The completion of the Sefer Torah was postponed for several days -as Lag B’Omer was still during the week of his shiva- and then the Sefer Torah was completed by Rabbi A. Tiefenbrun on 22nd Iyar – 4th May 2021 for the merit of Uncle John – Shneur Zalman ben Yisrael a”h.
Although he did not see the completed Sefer Torah physically, Uncle John’s dream became a reality.
This was made possible by the persistent efforts of Rabbi Yossi and Rivkah Schwei and the Luton Jewish community, in particular Harvey Podgorney and Philip Kaye.
The Luton community is thrilled to be able to hear the reading of the Aseres Hadibros on Shavuos with a beautiful brand new Sefer Torah.
Shneur Zalman ben Yisrael is certainly proud.
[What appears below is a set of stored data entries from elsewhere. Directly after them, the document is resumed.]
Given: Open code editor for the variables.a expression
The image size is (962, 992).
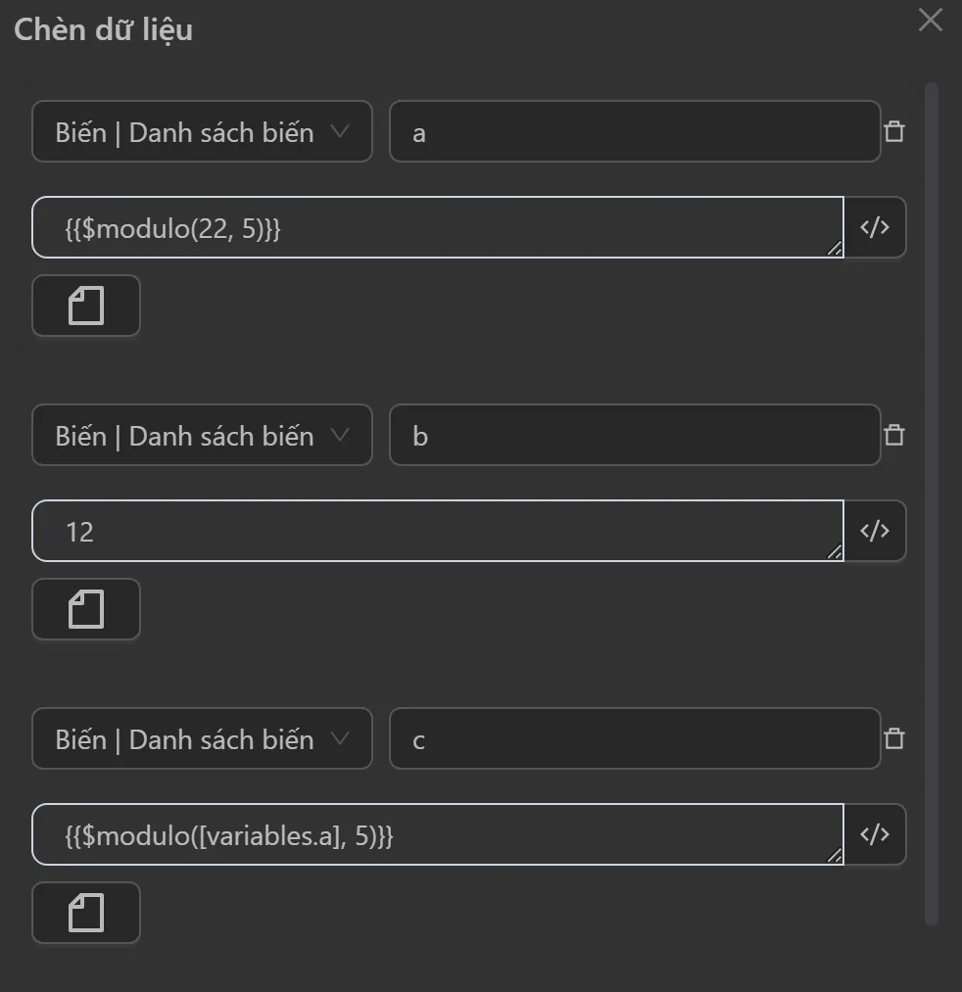Looking at the screenshot, I should 875,834.
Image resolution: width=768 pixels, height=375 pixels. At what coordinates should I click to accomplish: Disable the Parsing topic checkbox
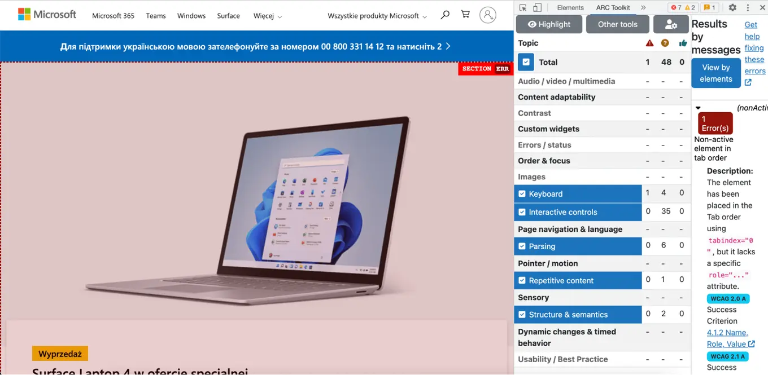522,246
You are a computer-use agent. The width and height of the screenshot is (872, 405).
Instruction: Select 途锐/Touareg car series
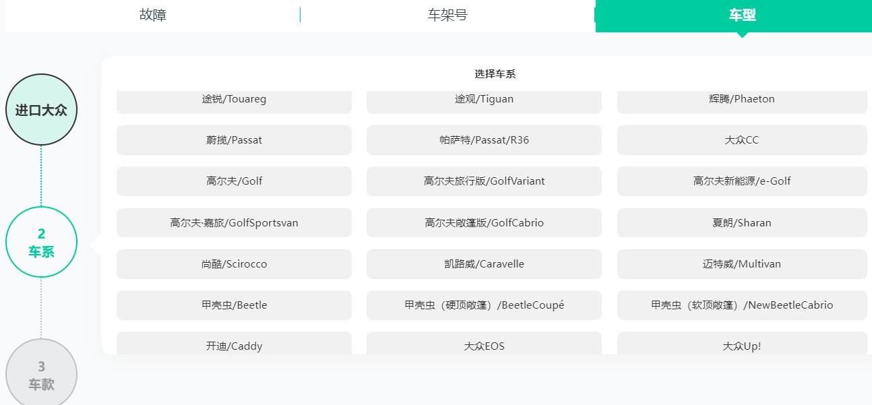coord(234,98)
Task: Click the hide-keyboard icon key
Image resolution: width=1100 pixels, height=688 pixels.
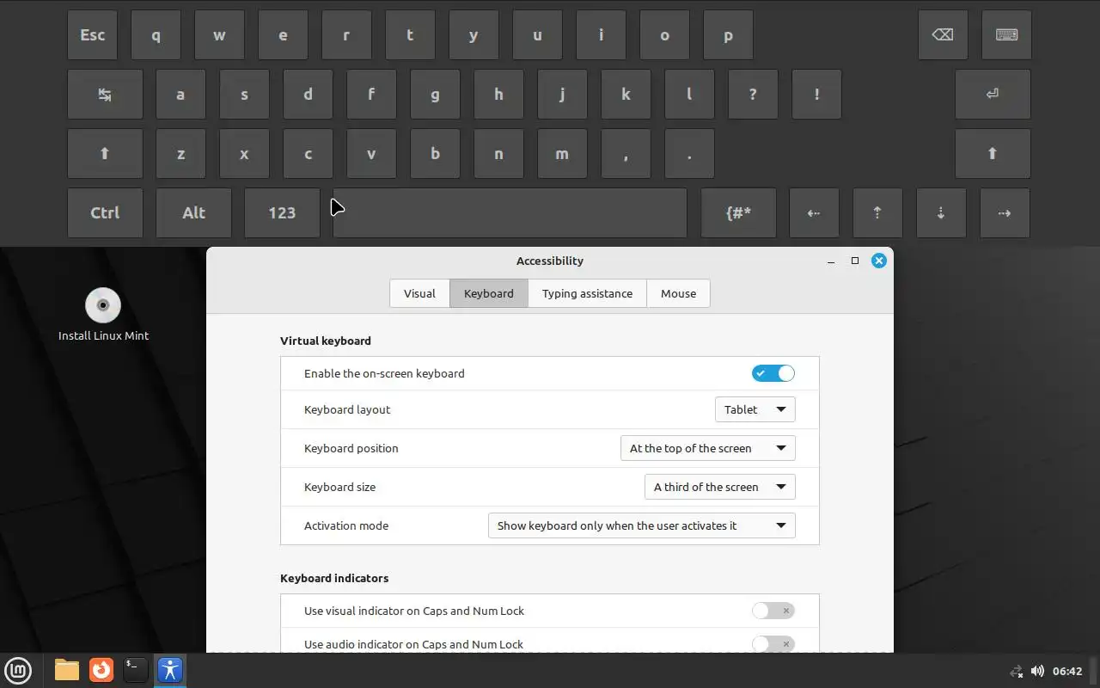Action: (1006, 35)
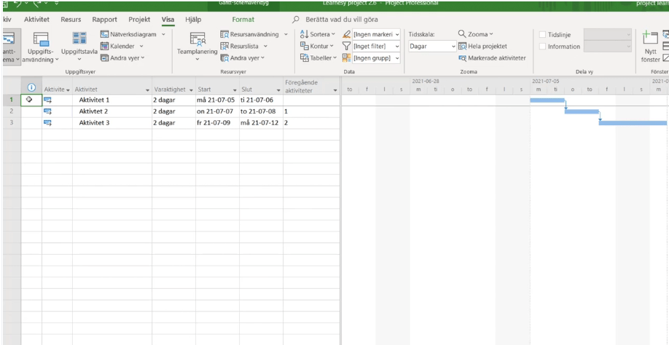Click Hela projektet zoom icon
The height and width of the screenshot is (345, 669).
click(463, 47)
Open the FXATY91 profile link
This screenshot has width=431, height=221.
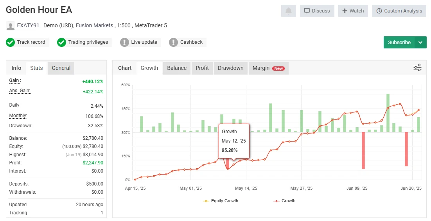[28, 26]
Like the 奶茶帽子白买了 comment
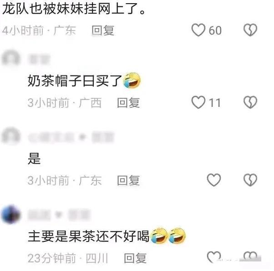 pyautogui.click(x=198, y=102)
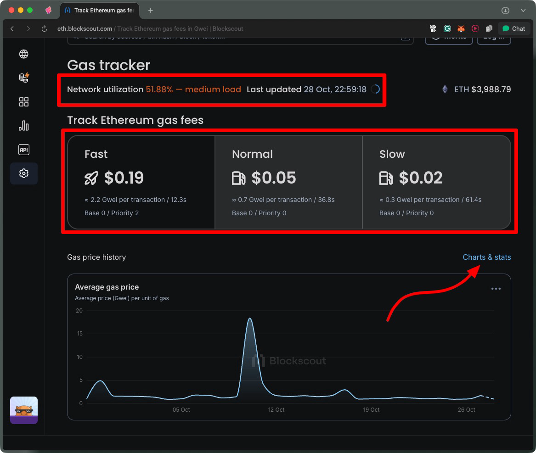
Task: Open the bar-chart stats icon in sidebar
Action: tap(24, 126)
John Salli Edelnand (Shneur Zalman ben Yisrael) was born in Halberstadt Germany on 5th December 1924 where he lived an active Jewish life with his parents Israel and Irene (nee Mischkowski) and sister Ida.
He went alone on the Kindertransport at the age of fourteen to London England in the summer of 1939, a few days before the German attack on Poland. His mother gave him a bar of soap and his father gave him cutlery, crockery and a silver watch that he had made himself.
Tragically, Israel, Irene and Ida did not manage to escape from Germany. On 12th April 1942, they were deported from Halberstadt to the Warsaw Ghetto via Magdeburg. There their traces are lost.
John trained as a watchmaker and settled in Luton UK where he built a watch and jewelry business which he ran successfully for decades.
He passed away in Luton at the age of ninety-six on 24th April 2021, shortly before his Sefer Torah was completed.